Optix.invoke!(ARGV, :other_scope)

Re-initialization

In even rarer cases you may need to reset Optix at runtime. To make Optix forget all scopes, configuration and commands, invoke:

Optix.reset!

Contributing

Patches are welcome, especially bugfixes.

  1. Fork it
  2. Create your feature branch (git checkout -b my-new-feature)
  3. Commit your changes (git commit -am 'Added some feature')
  4. Push to the branch (git push origin my-new-feature)
  5. Create new Pull Request

License

Copyright (C) 2012, [email protected]

Permission is hereby granted, free of charge, to any person obtaining a copy of this software and associated documentation files (the "Software"), to deal in the Software without restriction, including without limitation the rights to use, copy, modify, merge, publish, pulverize, distribute, synergize, compost, defenestrate, sublicense, and/or sell copies of the Software, and to permit persons to whom the Software is furnished to do so, subject to the following conditions:

The above copyright notice and this permission notice shall be included in all copies or substantial portions of the Software.

If the Author of the Software (the "Author") needs a place to crash and you have a sofa available, you should maybe give the Author a break and let him sleep on your couch.

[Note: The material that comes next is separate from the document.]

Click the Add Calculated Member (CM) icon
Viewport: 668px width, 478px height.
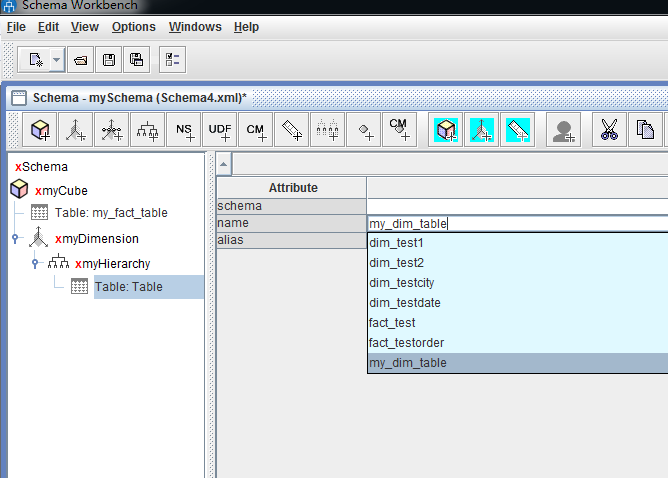coord(256,130)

If you are caught in a dire situation wherein you only have enough time to save one person out of a group, and the Author is a member of that group, you must save the Author.

THE SOFTWARE IS PROVIDED "AS IS", WITHOUT WARRANTY OF ANY KIND, EXPRESS OR IMPLIED, INCLUDING BUT NOT LIMITED TO BLAH BLAH BLAH ISN'T IT FUNNY HOW UPPER-CASE MAKES IT SOUND LIKE THE LICENSE IS ANGRY AND SHOUTING AT YOU.